- [SUPPLIED TEXT]
Begin

Re: Capitalizing on HTML (was Re: equivalent power in SGML and XML)

On Wed, 18 Sep 1996 20:07:42 -0700, bosak@atlantic-83.Eng.Sun.COM (Jon Bosak)
wrote:

>Bob's initial impression was the correct one.  As our
>discussion of end-tag omission makes clear, size optimization is *not*
>a priority for XML.
>
Good. I never liked that idea I think verbosity is an acceptable trade-off to
obtain clarity.

The reason I attempted a concise summary of my understanding of the
principles-modulo-current-apparent-consensus was because ambiguous and
contradictory (to me, at least) "principles" were being used as reasons to
support or reject various proposals.

Bob has raised another interesting point. I assumed (item #2 in my corrected
summary, below) that encouraging easy tool-building is a major goal of XML. Bob
says it will never happen, that SGML tools and HTML tools are the only ones
we'll ever see. Is he right? We should decide ASAP if that goal is unrealistic,
as it  has a major effect on the language design. (Indeed, it is virtually the
only reason to have XML, if I understand things correctly.)

End

- [THINGS TO DO]
(a) In the message, what does the writer say verbosity is an acceptable trade-off to obtain?
(b) Summarize the message in two sentences.
(c) Rewrite the part of the message starting with "Re: Capitalizing on" and going on through "priority for XML.", putting "file compactness" where "size optimization" stands.

- [PROVIDED MATERIAL]
Begin

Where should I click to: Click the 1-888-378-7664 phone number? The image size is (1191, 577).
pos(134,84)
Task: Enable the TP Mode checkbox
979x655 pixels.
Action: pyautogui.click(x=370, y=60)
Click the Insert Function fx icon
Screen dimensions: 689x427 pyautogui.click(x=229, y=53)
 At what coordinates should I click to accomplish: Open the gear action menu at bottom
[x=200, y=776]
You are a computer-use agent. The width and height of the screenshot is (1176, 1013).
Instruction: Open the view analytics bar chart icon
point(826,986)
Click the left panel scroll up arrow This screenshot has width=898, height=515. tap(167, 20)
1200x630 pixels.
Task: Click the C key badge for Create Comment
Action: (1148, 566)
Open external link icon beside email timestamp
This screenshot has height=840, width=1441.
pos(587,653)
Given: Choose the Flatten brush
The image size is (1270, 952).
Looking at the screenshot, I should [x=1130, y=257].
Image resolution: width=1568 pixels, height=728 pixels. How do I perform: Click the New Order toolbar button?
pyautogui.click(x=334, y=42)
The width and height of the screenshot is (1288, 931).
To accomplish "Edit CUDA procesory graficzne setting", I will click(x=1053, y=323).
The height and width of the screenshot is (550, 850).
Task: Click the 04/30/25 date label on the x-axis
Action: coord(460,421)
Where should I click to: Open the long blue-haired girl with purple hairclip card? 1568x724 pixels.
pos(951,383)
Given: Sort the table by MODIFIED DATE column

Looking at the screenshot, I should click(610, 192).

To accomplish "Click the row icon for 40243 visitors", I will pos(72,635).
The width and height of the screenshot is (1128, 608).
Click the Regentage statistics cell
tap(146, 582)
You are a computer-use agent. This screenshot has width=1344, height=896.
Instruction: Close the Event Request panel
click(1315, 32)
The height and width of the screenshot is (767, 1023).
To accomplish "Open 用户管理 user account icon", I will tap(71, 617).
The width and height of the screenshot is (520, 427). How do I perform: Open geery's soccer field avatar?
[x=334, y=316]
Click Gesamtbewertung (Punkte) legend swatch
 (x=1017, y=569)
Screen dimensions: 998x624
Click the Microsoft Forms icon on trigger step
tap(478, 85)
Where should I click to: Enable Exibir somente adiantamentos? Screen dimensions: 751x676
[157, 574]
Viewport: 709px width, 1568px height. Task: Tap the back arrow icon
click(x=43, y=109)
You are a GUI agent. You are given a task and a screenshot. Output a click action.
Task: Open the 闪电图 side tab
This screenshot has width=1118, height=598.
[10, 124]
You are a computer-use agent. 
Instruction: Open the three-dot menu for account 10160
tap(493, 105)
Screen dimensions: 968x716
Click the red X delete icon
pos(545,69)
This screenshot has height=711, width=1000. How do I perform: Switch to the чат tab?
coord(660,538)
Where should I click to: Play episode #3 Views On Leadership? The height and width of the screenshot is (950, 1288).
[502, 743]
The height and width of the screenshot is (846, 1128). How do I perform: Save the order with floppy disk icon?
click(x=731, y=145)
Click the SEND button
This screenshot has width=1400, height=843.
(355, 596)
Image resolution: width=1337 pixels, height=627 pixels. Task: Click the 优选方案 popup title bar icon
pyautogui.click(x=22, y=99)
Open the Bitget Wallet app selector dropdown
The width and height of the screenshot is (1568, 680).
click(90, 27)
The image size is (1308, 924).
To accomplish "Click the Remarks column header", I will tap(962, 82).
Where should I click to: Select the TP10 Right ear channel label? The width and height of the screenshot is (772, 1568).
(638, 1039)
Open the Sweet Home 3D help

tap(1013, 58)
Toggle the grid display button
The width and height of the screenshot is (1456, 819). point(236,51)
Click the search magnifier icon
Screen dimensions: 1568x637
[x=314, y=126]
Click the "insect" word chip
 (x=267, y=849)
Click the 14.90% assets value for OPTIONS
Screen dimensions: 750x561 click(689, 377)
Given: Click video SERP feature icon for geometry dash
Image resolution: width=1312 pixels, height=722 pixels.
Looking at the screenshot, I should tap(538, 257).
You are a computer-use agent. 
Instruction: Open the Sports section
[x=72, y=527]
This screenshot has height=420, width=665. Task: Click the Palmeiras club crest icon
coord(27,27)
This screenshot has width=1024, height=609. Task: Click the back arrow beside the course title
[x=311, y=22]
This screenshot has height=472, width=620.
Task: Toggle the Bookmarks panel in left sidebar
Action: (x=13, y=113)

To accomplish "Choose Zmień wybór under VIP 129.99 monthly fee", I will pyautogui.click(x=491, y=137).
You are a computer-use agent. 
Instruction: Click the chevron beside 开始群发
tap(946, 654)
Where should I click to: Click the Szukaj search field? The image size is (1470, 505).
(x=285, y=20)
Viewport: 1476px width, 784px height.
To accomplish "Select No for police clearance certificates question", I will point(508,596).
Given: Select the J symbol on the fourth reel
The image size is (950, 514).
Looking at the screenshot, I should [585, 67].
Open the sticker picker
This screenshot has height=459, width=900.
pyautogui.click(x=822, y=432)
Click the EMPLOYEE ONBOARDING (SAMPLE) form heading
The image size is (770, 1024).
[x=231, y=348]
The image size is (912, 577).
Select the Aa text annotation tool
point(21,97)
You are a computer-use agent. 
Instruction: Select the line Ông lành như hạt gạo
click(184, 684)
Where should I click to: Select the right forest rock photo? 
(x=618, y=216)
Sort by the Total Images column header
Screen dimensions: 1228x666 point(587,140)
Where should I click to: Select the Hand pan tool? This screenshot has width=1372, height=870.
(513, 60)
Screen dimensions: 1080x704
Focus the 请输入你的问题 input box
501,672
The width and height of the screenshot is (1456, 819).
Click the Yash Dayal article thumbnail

End

- [RESULTS OF THE TASKS]
(a) Clarity.

(b) The writer agrees that size optimization is not a priority for XML, accepting verbosity as a trade-off for clarity, and says an earlier summary of principles was written because ambiguous and contradictory principles were being used to support or reject proposals. The writer then turns to Bob's claim that only SGML tools and HTML tools will ever appear, and asks whether the goal of encouraging easy tool-building is unrealistic, since it has a major effect on the language design.

(c)
Re: Capitalizing on HTML (was Re: equivalent power in SGML and XML)

On Wed, 18 Sep 1996 20:07:42 -0700, bosak@atlantic-83.Eng.Sun.COM (Jon Bosak)
wrote:

>Bob's initial impression was the correct one.  As our
>discussion of end-tag omission makes clear, file compactness is *not*
>a priority for XML.